As to peregrinus interstellar, it is all about the furthering of research and development into interstellar flight, with studies, projects and educational efforts to be supported by private funding. Working with German science writer Michael Müller, Tibor chose the term peregrinus because, in Hungarian (his native language), the word denotes a wandering student. In Roman times, peregrinus referred to wanderers who had no rights as Roman citizens — strangers in a social sense — but the word also has the connotation of ‘pilgrim.’ Gathering a team of specialists and looking for public support, peregrinus interstellar uses the Internet as its medium in hopes of furthering research and public education, a kind of pilgrimage in its own right and one with potentially celestial rewards.
The community supporting the peregrinus interstellar effort is being built at the PI CLUB site, still under construction, but growing incrementally and reaching out to like-minded people around the globe. Tibor and I have long discussed a renewal of an interstellar bibliography that would gather all work on these topics on a yearly basis and offer a reference for researchers and scholars. Robert Forward and Eugene Mallove produced just such a bibliography many years ago, but just as we currently lack a regular journal of interstellar studies (other than special issues of the Journal of the British Interplanetary Society), we also lack a comprehensive research bibliography. Building such things is essential for furthering the effort to make serious advances in propulsion technology.
The last Forward/Mallove bibliography appeared in JBIS in 1980, including 2700 items in seventy subject categories. Forward was an inveterate organizer — at UAH-Huntsville’s Salmon Library, I sifted through copies of his antimatter newsletter, a laborious compilation of all work completed in that field during the interval since the previous newsletter appeared. Forward would gather the resources and circulate the newsletter to several hundred interested physicists, a labor of love that, like the bibliography, saved countless hours of library search time for others.

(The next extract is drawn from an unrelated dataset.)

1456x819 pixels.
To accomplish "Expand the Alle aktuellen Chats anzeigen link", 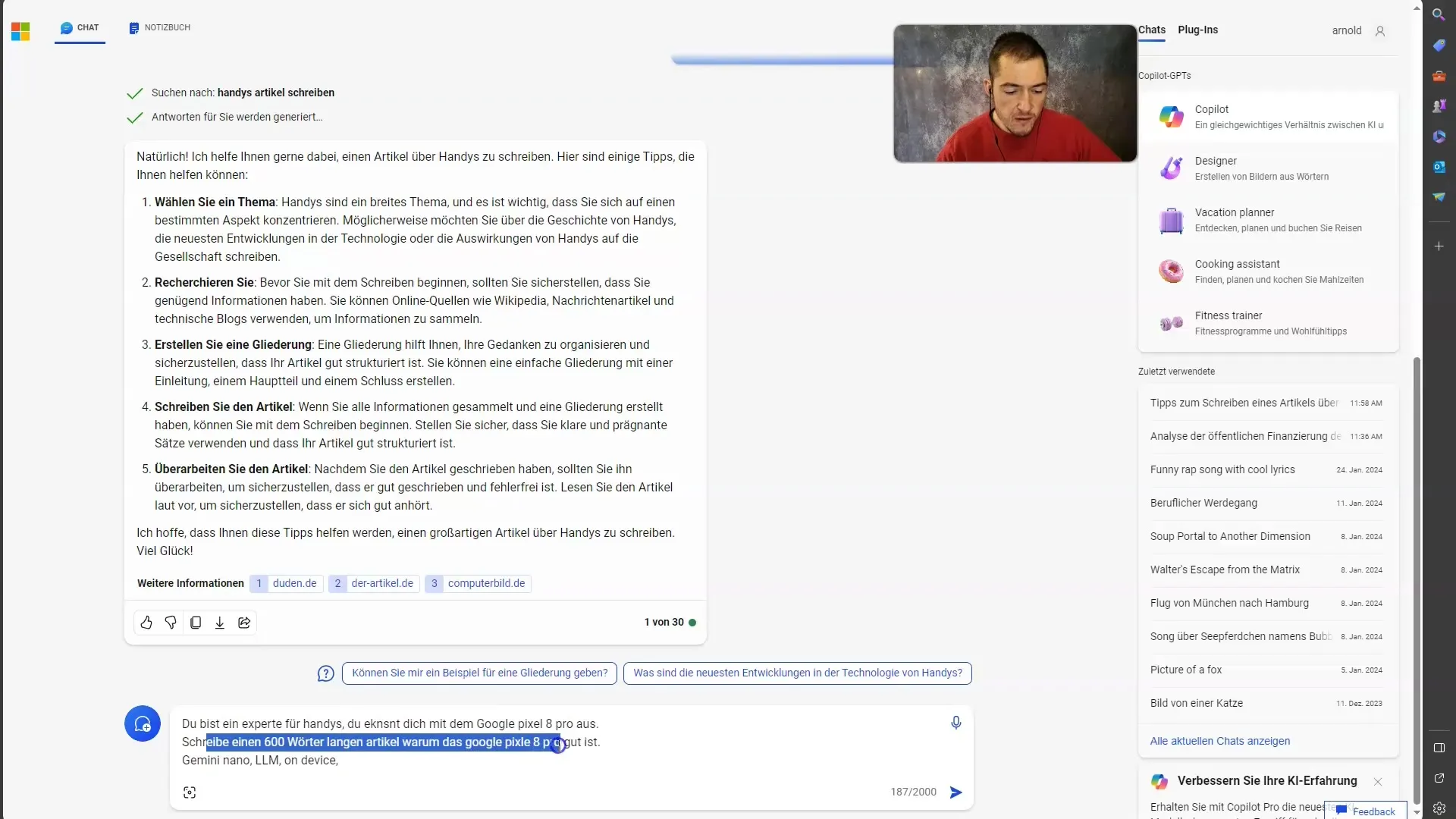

Today we use online databases for research, enjoying the benefits of computers but often the victim of fragmentary holdings, forcing us to continually widen the search in other databases with still other journals and conference proceedings. Some of these are full-text, some simply consist of abstracts. Even worse, online databases have scant coverage of older materials that can be crucial in developing a sense of how work on a particular topic has progressed over the years. No, we need better, and I’m looking forward to working with people like Tibor as we try to bring interstellar materials up to speed. His work on the PI Library is currently focused on collecting older materials and tweaking the database format that will support a continued and ever updating effort.